They are on the rise again—sick leave. The flu-like infection, the common cold, currently tops the list of virus-related absences, followed by coronavirus. And some cases of the real flu, influenza, have already been recorded. How do I stay healthy now? You can get preventive vaccinations against viral diseases such as COVID-19, influenza and the respiratory syncytial virus (RSV). Good hygiene also helps. And especially important: taking care of the body’s defences.
What the body can do
The immune system doesn’t just work hard during the virus season. We are constantly surrounded by an army of potentially dangerous everyday influences, including fungi, environmental toxins, air pollution and, of course, germs and pathogens. These attackers must be kept in check, and our organisms must be protected. Many different defence mechanisms are responsible for this, which comprise the immune system. This tightly woven network holds back the majority of harmful attacks. Under certain circumstances, however, it cannot do so, and pathogens can slip through our immune barriers and trigger illnesses. One of the main reasons why the immune system becomes permeable is an unbalanced lifestyle. Among other things, it can weaken the gut—the seat of the immune system with around 80 percent defence cells—and the mucous membranes, the first barrier against pathogens.
Use these lifestyle suggestions to offset this!
“Common infectious diseases such as colds, inflammation of the throat or tonsillitis,” says Dr. Rampp, “occur much less frequently in athletes than in those who are completely untrained. When we exercise, this acute stress triggers significant changes in the blood count. The body releases hormones such as adrenaline, which in turn activates the immune system. But various cells also multiply after just a few seconds and become significantly more active, such as the natural killer cells, which play an important role in defending against tumor cells and virus-infected cells.”
However, beware of the “open window effect”: “In the phase following very intensive sporting activity, the body is more susceptible to infections and pathogens,” says the expert. This causes a transient immunological deficit, which is offset by adequate sleep and regeneration. Rampp’s tip: The optimum effect for running, for example, is to train between 15 and 25 kilometres per week, spread over three to four training sessions. This measure can also be transferred to other endurance sports.

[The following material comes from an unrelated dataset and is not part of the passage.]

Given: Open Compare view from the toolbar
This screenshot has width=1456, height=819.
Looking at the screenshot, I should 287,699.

As mentioned, there is a close connection between the gut (its microbiome/microbiota) and the immune system. The diversity of the intestinal flora, which in turn is influenced by diet, plays an important role. In the search for the best diet, the Mediterranean diet (Mediterranean whole diet) and the Planetary Health Diet (regional, seasonal and sustainable) have proven themselves, according to the doctor. Both diets are based on fresh, plant-based, high-fiber foods. Plant-based foods contain vital secondary plant substances such as carotenoids (note: in kale, pumpkin, carrots) and flavonoids (note: in apples, pears, onions). According to Rampp, foods containing ellagic acid, such as strawberries, raspberries, blackberries and walnuts, are also particularly noteworthy. “Ellagic acid is medically important for the prevention of cancer and the treatment of viral and bacterial infections,” says the doctor. Power foods are also turmeric and ginger (see also recipe tip). Another critical role of the immune system is not only what you eat but also when you eat it. The doctor recommends regular breaks from eating, i.e. fasting, which “is a fresh cell cure for the immune system.”

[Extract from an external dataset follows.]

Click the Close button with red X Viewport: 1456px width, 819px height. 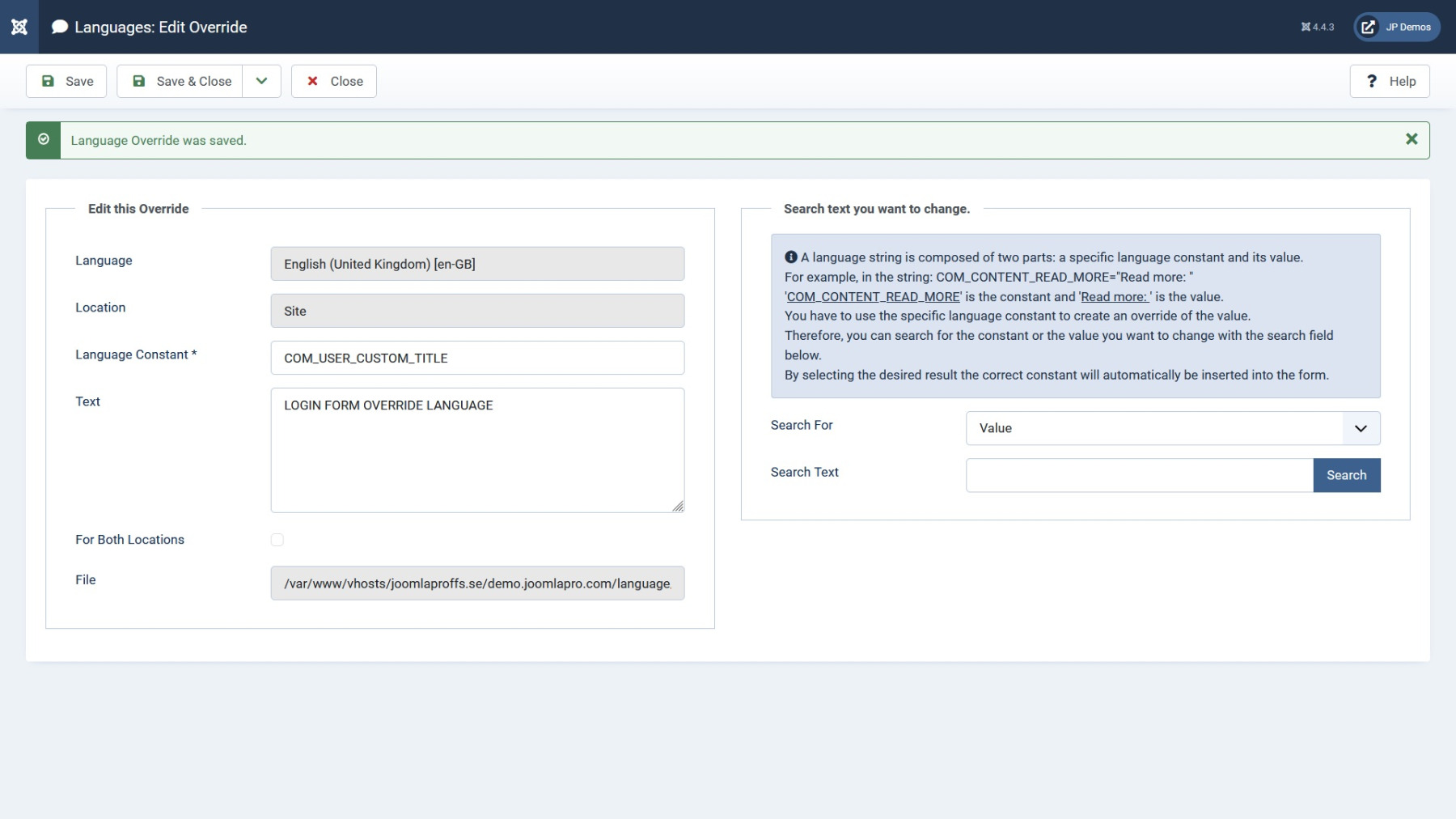click(334, 81)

Sleep, breathing, mindfulness, laughter, positive thinking, experiencing nature and forest bathing are the most essential pillars of regeneration for the author. This is not only important at the cellular level but also promotes mental well-being, which also contributes to a vital organism. The gut, millions of nerve cells, and the brain constantly communicate. Therefore, how we think and feel affects our organic state of health. Positive thinking, for example, has a direct influence on the immune system. While emotional complaints weaken the immune system, an optimistic attitude toward life can boost the body’s defences and help prevent illness. The mental well-being associated with confidence activates the metabolism, happiness hormones in the blood increase and stress hormones are reduced. A good mood and a positive attitude can be learned and encouraged. Walks in nature are helpful as they lower stress hormone levels and blood pressure and increase self-esteem. The expert also sees a gratitude diary as a valuable strategy to strengthen yourself. If that doesn’t suit you, you can use an important tool that we always have with us: our breath. Breathe in deeply, breathe out and keep your immune system sharp!